**DATA FOR THE TASK**
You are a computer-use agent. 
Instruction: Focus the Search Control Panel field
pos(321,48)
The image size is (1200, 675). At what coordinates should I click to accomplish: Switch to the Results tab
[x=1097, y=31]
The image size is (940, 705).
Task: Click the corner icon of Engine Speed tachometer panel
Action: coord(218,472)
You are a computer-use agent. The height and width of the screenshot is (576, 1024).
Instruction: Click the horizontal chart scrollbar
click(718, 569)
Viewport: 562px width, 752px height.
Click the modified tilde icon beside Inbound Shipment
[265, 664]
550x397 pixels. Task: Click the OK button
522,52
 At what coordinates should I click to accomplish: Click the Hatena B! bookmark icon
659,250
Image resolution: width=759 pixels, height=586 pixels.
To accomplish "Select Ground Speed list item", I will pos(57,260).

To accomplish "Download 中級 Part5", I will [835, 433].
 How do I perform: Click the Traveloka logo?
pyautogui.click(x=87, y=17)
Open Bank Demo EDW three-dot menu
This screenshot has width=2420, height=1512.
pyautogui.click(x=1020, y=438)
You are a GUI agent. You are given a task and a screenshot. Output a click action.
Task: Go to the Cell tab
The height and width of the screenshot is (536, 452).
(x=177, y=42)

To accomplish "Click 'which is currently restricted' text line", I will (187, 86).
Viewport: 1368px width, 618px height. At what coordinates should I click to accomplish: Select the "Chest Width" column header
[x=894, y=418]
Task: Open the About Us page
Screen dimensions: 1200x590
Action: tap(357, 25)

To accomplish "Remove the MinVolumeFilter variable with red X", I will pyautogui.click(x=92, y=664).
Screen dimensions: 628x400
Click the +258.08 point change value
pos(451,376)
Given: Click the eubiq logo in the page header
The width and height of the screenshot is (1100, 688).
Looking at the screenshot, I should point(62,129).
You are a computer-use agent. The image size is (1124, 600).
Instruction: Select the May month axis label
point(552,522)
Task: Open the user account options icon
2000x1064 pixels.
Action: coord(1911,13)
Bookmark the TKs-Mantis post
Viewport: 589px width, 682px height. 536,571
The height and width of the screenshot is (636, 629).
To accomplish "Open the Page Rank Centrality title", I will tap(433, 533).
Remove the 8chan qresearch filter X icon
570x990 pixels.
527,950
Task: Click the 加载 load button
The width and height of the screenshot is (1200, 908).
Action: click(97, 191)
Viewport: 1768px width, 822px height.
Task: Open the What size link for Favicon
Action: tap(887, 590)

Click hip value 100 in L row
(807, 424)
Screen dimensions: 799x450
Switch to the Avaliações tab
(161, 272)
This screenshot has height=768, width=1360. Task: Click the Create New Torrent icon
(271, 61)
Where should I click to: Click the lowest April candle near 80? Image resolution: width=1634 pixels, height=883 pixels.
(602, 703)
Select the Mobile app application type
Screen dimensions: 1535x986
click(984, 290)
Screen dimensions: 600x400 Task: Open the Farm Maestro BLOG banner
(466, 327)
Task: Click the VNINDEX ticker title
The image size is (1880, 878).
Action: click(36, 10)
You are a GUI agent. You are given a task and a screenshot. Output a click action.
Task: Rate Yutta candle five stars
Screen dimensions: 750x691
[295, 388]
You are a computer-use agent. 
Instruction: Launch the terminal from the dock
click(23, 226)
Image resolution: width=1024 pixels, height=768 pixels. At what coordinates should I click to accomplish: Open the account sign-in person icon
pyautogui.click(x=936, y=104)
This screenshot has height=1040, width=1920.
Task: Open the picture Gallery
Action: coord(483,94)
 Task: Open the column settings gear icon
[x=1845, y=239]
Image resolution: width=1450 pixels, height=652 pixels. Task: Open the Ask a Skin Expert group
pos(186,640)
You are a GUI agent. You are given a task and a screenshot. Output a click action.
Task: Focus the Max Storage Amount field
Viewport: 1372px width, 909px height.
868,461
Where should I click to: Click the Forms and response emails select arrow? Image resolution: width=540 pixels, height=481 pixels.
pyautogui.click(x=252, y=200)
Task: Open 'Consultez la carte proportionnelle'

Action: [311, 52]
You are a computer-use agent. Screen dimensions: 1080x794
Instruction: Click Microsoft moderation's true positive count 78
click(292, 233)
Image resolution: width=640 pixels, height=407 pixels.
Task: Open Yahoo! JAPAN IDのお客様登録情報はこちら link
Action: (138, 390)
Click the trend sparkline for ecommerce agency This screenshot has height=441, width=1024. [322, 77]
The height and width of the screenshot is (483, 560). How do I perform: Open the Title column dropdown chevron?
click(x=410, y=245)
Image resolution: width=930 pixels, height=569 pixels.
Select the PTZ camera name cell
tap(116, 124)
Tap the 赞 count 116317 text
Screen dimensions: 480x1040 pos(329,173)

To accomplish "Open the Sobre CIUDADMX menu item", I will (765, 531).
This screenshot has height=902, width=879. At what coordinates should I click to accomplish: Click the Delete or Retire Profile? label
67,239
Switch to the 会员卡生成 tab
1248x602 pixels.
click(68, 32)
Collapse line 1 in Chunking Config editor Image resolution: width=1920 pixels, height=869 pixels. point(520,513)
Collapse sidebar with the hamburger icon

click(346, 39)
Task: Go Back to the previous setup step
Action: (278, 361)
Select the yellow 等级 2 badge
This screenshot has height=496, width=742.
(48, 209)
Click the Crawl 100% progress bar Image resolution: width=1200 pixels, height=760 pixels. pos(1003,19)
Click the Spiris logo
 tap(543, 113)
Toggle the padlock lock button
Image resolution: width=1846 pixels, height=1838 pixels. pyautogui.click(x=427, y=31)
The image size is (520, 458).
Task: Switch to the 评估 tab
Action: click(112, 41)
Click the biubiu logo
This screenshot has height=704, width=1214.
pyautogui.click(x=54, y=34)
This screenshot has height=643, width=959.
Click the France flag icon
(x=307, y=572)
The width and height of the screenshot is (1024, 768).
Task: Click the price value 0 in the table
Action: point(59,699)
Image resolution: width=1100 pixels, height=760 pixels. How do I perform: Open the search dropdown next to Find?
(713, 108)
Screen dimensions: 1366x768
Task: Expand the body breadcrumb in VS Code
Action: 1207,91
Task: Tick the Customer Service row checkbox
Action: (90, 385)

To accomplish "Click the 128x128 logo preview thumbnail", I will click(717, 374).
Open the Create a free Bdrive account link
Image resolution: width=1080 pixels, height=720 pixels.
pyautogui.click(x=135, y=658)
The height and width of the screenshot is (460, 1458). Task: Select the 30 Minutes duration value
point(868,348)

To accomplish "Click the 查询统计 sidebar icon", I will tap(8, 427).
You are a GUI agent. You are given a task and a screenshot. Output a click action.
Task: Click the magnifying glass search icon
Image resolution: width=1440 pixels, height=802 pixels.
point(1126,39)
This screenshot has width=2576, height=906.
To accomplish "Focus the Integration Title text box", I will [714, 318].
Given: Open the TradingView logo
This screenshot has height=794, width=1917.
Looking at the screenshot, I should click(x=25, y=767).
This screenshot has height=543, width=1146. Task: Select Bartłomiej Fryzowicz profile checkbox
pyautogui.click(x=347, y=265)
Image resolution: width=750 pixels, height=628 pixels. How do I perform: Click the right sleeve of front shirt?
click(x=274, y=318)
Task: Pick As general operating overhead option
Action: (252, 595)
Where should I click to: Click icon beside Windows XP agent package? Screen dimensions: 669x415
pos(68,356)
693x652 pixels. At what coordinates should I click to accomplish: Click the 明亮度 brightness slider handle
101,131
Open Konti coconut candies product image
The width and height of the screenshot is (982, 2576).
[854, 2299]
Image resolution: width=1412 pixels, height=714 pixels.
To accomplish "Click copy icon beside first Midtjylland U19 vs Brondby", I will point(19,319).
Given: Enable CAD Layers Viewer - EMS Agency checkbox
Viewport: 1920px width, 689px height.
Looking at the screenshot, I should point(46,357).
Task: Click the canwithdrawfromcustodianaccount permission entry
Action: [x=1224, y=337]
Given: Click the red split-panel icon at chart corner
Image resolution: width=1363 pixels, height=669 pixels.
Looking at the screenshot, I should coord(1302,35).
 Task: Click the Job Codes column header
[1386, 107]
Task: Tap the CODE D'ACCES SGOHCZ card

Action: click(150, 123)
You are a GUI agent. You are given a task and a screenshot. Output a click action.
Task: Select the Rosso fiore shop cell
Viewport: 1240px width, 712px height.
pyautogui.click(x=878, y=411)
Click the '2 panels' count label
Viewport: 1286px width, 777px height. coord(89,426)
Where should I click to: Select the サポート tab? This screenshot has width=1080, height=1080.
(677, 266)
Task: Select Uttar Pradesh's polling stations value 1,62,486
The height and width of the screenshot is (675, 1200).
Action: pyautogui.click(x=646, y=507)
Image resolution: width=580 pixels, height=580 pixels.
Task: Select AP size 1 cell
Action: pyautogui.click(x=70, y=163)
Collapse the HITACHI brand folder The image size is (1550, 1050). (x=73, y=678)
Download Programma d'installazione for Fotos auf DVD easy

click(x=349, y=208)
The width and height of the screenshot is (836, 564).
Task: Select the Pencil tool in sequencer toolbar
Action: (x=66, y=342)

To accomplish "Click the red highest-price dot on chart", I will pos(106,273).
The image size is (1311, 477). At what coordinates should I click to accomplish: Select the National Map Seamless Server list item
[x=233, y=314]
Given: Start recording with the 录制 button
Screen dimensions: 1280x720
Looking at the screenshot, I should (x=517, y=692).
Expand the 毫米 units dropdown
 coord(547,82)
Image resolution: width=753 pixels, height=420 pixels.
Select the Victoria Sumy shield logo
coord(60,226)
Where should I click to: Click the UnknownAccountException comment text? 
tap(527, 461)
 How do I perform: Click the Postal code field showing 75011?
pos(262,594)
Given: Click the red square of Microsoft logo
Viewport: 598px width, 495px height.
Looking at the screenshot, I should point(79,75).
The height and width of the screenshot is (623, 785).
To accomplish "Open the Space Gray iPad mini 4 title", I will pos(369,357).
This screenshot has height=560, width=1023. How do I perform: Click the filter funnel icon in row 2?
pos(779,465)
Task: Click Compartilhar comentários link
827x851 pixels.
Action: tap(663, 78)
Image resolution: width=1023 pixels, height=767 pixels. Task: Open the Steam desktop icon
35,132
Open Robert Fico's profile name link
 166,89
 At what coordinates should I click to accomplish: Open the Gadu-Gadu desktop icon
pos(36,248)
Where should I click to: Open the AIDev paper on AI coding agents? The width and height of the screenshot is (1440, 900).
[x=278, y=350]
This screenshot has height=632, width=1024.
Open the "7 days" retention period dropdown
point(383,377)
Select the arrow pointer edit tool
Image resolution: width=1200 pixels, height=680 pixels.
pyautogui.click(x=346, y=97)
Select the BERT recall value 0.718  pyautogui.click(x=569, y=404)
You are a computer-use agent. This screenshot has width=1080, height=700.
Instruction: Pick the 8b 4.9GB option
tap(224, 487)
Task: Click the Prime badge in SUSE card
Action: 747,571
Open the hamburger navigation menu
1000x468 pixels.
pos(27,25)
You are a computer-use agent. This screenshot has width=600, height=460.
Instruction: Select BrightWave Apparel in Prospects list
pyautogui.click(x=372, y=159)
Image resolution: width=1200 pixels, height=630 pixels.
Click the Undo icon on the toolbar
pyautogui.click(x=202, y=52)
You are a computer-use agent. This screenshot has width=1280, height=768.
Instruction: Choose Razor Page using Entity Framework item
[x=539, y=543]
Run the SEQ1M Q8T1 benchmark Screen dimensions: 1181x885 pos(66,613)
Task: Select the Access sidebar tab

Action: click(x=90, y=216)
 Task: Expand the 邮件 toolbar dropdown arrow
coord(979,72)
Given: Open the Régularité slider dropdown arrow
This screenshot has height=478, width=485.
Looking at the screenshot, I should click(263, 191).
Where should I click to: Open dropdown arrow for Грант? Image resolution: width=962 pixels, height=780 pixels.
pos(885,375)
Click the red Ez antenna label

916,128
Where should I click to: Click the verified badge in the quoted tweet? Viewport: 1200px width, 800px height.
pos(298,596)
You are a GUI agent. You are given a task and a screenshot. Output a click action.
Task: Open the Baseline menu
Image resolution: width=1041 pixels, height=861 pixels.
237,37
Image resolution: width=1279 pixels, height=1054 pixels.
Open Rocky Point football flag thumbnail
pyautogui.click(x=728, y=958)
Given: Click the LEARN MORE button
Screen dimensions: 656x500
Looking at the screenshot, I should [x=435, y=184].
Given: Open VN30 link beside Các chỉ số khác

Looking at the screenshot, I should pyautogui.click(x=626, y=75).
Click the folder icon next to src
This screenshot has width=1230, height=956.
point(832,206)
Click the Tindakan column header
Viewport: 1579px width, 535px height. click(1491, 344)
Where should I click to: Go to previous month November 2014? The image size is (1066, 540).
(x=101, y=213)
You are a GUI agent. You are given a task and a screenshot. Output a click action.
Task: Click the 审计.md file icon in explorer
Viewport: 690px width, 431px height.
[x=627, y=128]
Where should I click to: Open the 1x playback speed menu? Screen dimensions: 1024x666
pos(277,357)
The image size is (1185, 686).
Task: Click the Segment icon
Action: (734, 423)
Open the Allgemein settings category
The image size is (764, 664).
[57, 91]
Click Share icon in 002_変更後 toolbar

**TRY IT**
Exactly as they appear, copy the lines of the listing above from the first through the one that contains "Viewport: 562px width, 752px height.", and nothing more.

**FINISHED EXERCISE**
You are a computer-use agent. 
Instruction: Focus the Search Control Panel field
pos(321,48)
The image size is (1200, 675). At what coordinates should I click to accomplish: Switch to the Results tab
[x=1097, y=31]
The image size is (940, 705).
Task: Click the corner icon of Engine Speed tachometer panel
Action: coord(218,472)
You are a computer-use agent. The height and width of the screenshot is (576, 1024).
Instruction: Click the horizontal chart scrollbar
click(718, 569)
Viewport: 562px width, 752px height.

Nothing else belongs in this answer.